Gov. Andrew Cuomo has announced a push for legislation to create a new housing program that will replace the 421-a tax abatement to allow developers to move forward with mega-developments such as the Hallets Point project in Astoria, the Queens Times-Ledger reports.
The Durst Organization scaled back that $1.5 billion complex with five buildings and 2,400 apartments, 484 of them affordable to just one building after the 421-a program was allowed to expire last January.
The Real Estate Board of New York and the Building and Construction Trades Council of Greater New York reached a deal in November that expands the production of affordable housing and provides fair wages for construction workers.
Under Cuomo’s new “Affordable New York” housing program, developers of new residential projects with 300 or more units in certain areas of Queens, Brooklyn and Manhattan would be eligible for a full property-tax abatement for 35 years, provided they commit a certain number of rental units to remain affordable for 40 years, and pay construction workers an enhanced average wage and benefits, the publication reported.
“This agreement will help fulfill the real need for more affordable housing in New York City while recognizing the work of the employees who build them,” Cuomo said in a statement. “This agreement will expand housing opportunities for low-income individuals by lowering income eligibility requirements, and extend affordability for projects created with 421-a for an additional five years.”
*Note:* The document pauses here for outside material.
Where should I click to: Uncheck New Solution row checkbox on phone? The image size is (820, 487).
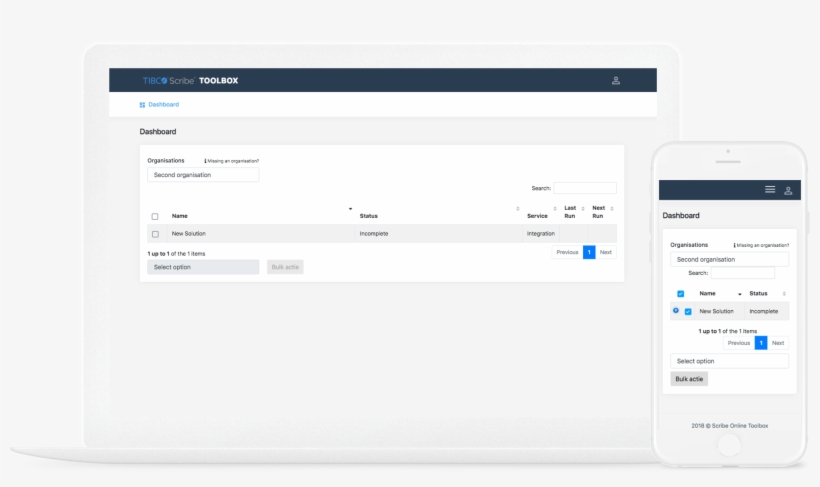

The governor has encouarged the state Legislature to approve his “Affordable New York” program, unlocking $2 billion in funds for affordable housing.
The loss of 421-a has slowed development in New York City after the governor shot down a deal brokered by Mayor Bill de Blasio in 2015.
“I do think the absence of 421-a has been unhelpful to say the least,” de Blasio said. “I don’t think it has been critical, in the sense of a lot of great work continues to be done, and a lot was already in the pipeline, but we need it, and I am increasingly optimistic that it will be done soon.”
Studio V Architecture designed the project.